Backers of a Colorado personhood amendment, which would essentially give the same legal protections to a fertilized egg or "zygote" as you've got if you're alive and reading this, announced Tuesday that they've launched their campaign to put a personhood measure on the ballot next year.
The question for reporters to dig into now is, will the same politicians who backed the personhood amendment last year jump on board again?
Here in Colorado, some of the highest-ranking GOP politicians in the state are personhood backers, even though the measure was shot down badly both in 2008 and again in 2010.

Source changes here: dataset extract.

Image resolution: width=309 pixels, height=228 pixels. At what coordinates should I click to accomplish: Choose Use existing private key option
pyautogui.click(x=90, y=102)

Last year, you recall, failed U.S. Senate candidate Ken Buck un-endorsed the measure, after it became clear that it would not only ban almost all abortions, but also common birth-control methods, like IUDs and some forms of the Pill.
But other high-powered Colorado politicians who backed personhood last year didn't take their endorsements back.
These include Congressmen Mike Coffman, Cory Gardner, and Scott Tipton, as well as numerous state legislators, all Republicans.
I attended Tuesday's personhood news conference to make sure these issues were raised by reporters, and because they were not, I filled in the journalistic gap.
I asked Kristi Brown, who's changed her name from Kristi Burton since she sponsored the first personhood amendment with her father in 2008, if she expected to get the same support from major candidates that her measure had gotten previously.
I mean, you can argue that without a Republican primary, GOP candidates like Scott Tipton and Cory Gardner might not endorse the 2012 measure, given its apparent unpopularity with voters, especially women.
And neither Coffman, Gardner, nor Tipton have sponsored legislation in Congress that would establish personhood as the law of the land, not just Colorado, so you have to wonder what's going on with them.
"I haven't personally talked to [Tipton and Gardner]," Brown told me.
"I know Cory Gardner is very conservative, has really good stands. I talked to him on the 2008 amendment. He was very, very supportive. He was one of our main supporters. So I would guess that he would."
When she says a main supporter what does she mean?
"Very supportive," she said. "He would come to events for us. He talked about it."
I asked Gualberto Garcia Jones, who spoke at the news conference and wrote (with Brown) this year's amendment, which has more expansive and precise language than last year's, if he thought presidential candidate Mitt Romney would support his amendment this time, given that he's changed his position over the years. Garcia Jones said Romney is known as a flip flopper and that his group would persevere regardless of the positions of Democratic or Republican politicians. (No major Democrats support the effort, as far as I know, but Michele Bachman, Herman Cain, and Newt Gingrich back personhood, and it's endorsed in a plank of the national GOP platform.
Asked if he thought he'd get Tipton and Gardner on board for personhood this time, former gubernatorial candidate and "Generations Radio" host Kevin Swanson, said, "I think so," adding that he hopes to get Democrats as well. (In his prepared remarks, Swanson repeated his view that said Dr. Seuss summed up the amendment best when he wrote, "A person's a person no matter how small.")
"I think it's real possible we could get some strong Republican support," but he said he hadn't been in touch with Tipton or Gardner.